Limitations of our study include the lack of additional time points across the years of infection to examine for non-linearities in the relationship between HIV infection and epigenetic aging with longer duration of infection. Future studies are needed to examine 3 or more visits within HIV-infected individuals over the years following infection. We utilized the MACS cohort because of its wealth of archival longitudinal specimens from the pre-HAART era, with carefully annotated data on immunologic, virologic, and clinical measures for each participant. A limitation of our study is that there were no women in this cohort, and there were very small numbers of non-white participants. Future studies are needed to examine the relationship between HIV status and rate-of-aging in large longitudinal cohorts that include women and representation from diverse racial and ethnic groups. Finally, because this study focuses on epigenetic aging prior to highly active anti-retroviral therapy (HAART), our findings are not directly translatable to PLWH who have initiated HAART. Additional studies are in progress to examine the pace of epigenetic aging in PLWH while on therapy.

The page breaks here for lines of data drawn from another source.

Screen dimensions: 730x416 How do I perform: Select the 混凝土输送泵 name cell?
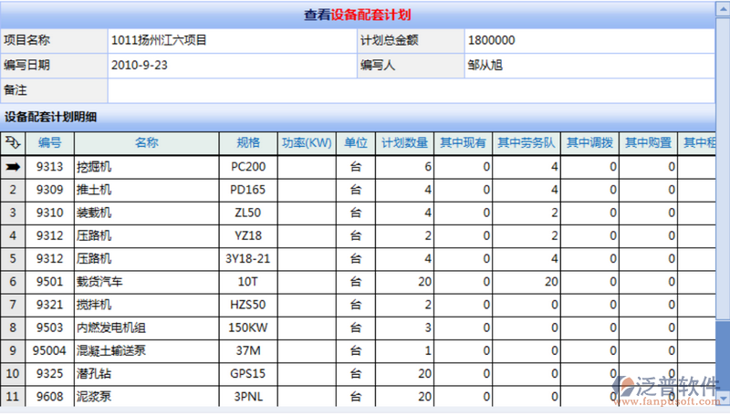pos(146,350)
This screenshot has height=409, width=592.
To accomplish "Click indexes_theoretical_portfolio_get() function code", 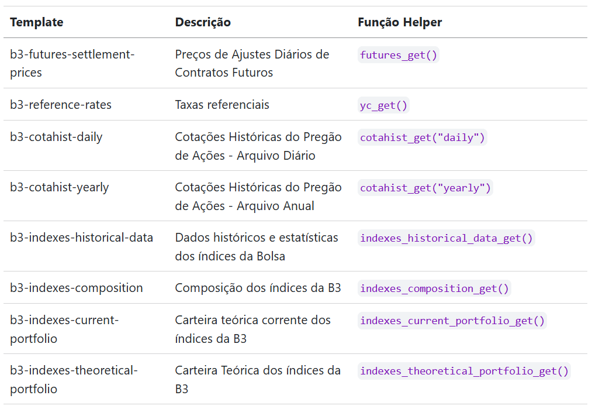I will click(x=464, y=371).
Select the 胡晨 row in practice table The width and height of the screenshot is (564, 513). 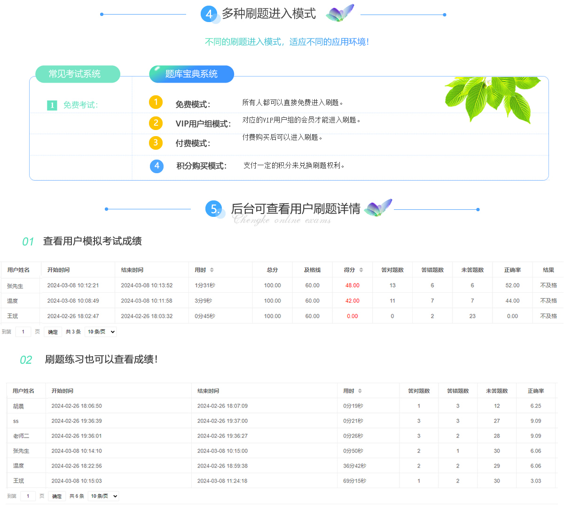18,406
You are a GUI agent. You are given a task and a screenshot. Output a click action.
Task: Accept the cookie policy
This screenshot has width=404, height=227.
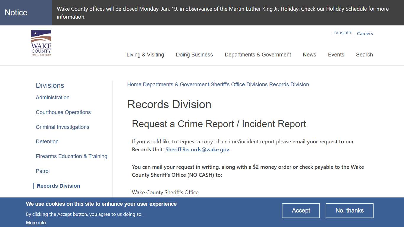click(301, 210)
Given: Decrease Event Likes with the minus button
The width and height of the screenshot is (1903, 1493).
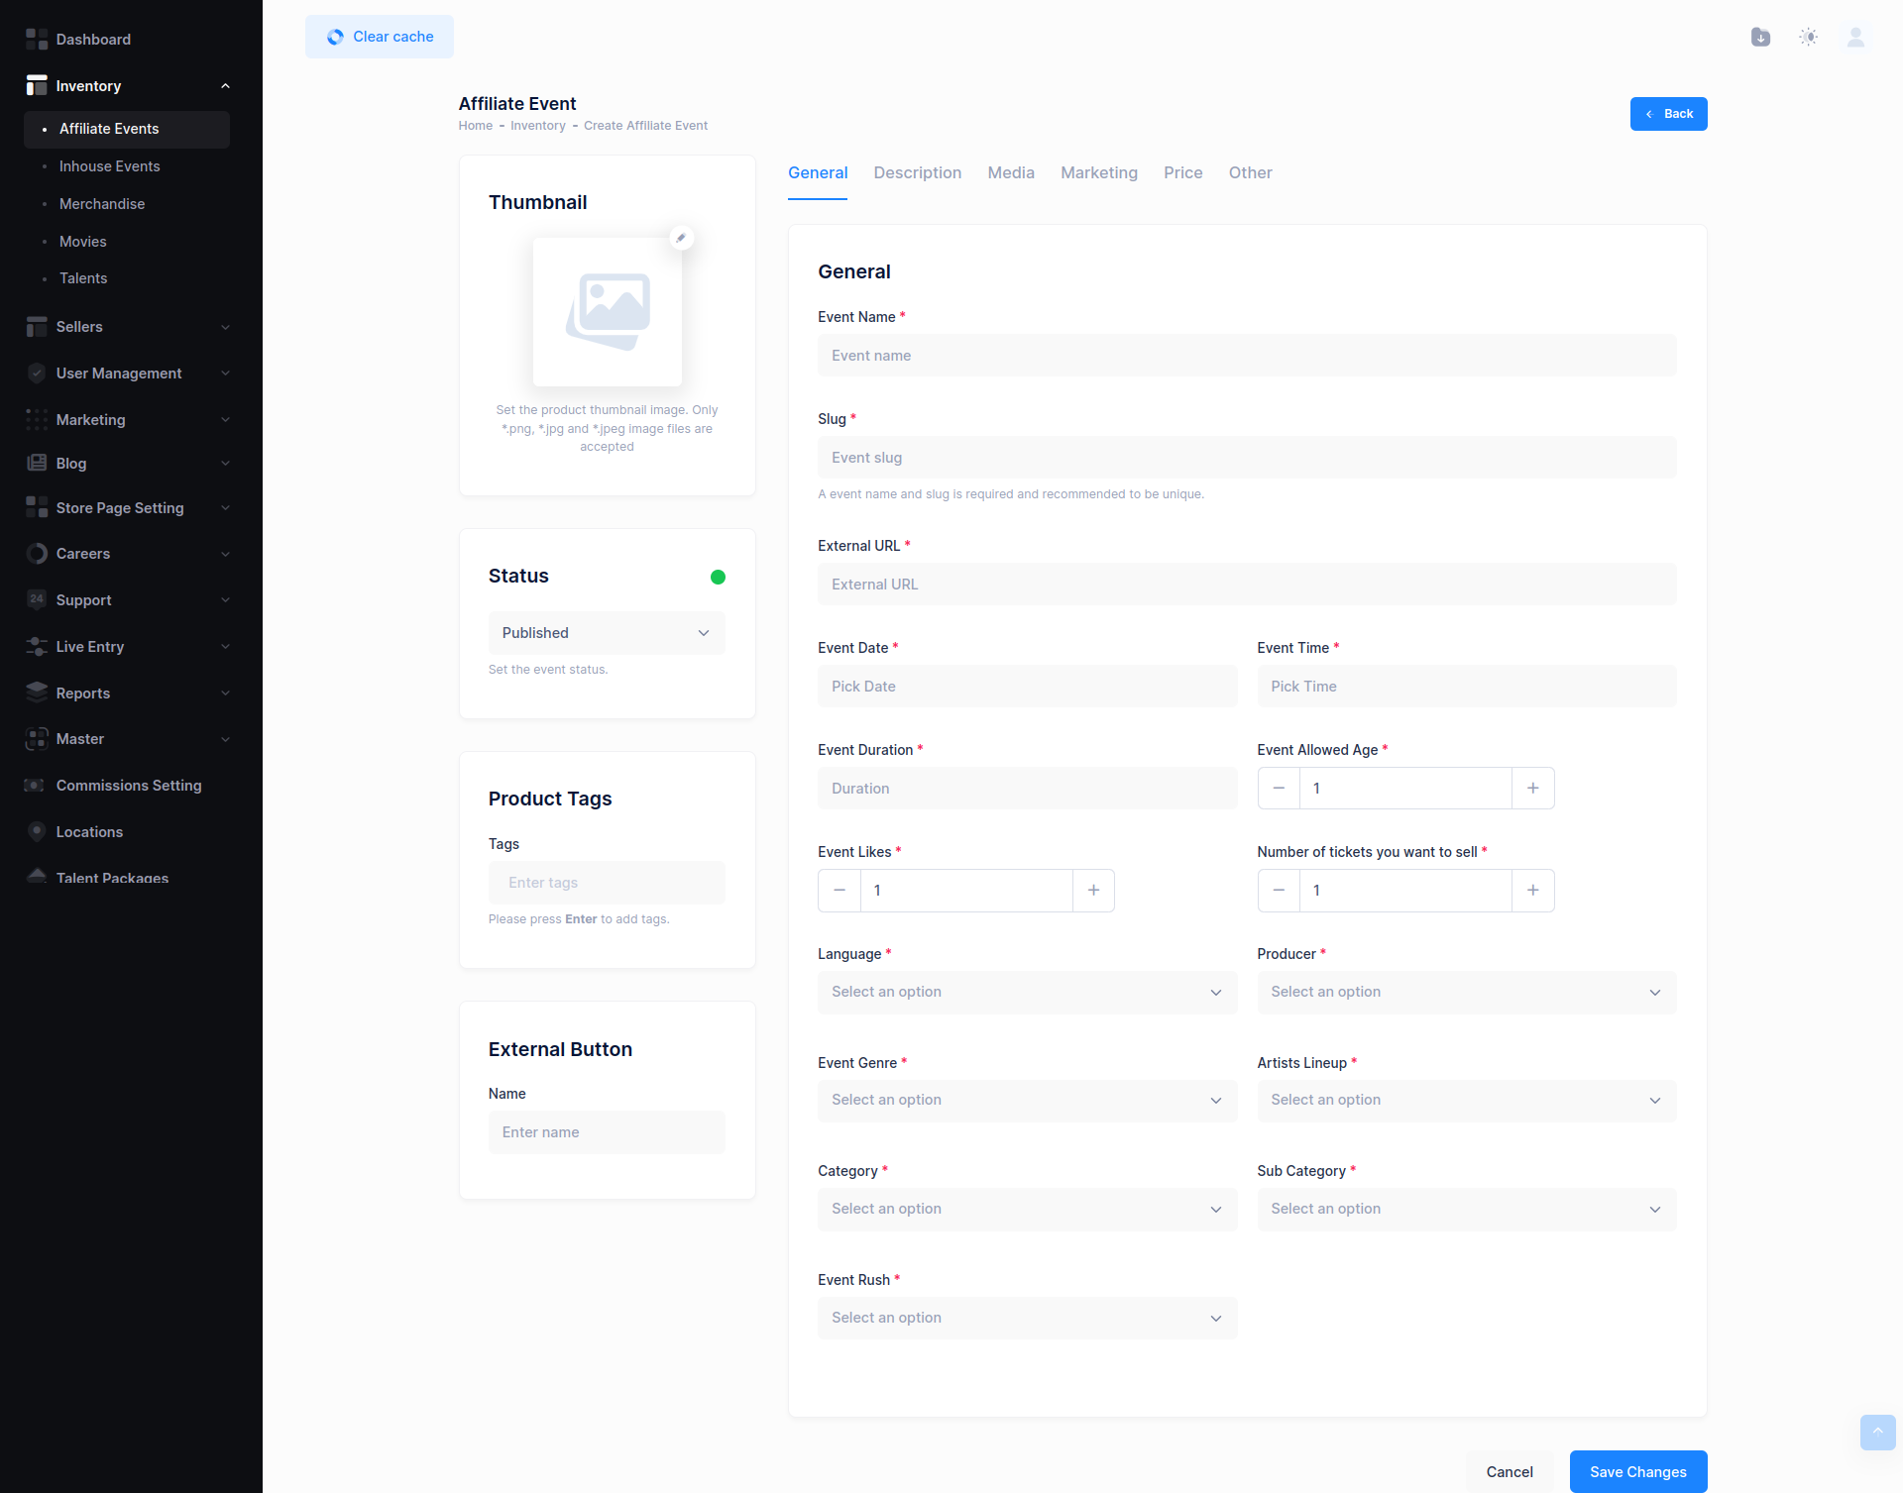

This work emphasizes the important relationship between HIV infection and epigenetic aging, not only in elevating the estimated DNA methylation age across clocks, but also having a significant effect on the rate-of-change in multiple clocks as well as on an estimate of cell replicative history. Because these clocks are closely tied to chronologic age and healthspan and lifespan, the acceleration of aging may represent a mechanism linking HIV and earlier onset of age-related illnesses. Future research is needed to investigate targeted therapies to prevent accelerated cellular senescence and functional decline in an aging population of PLWH.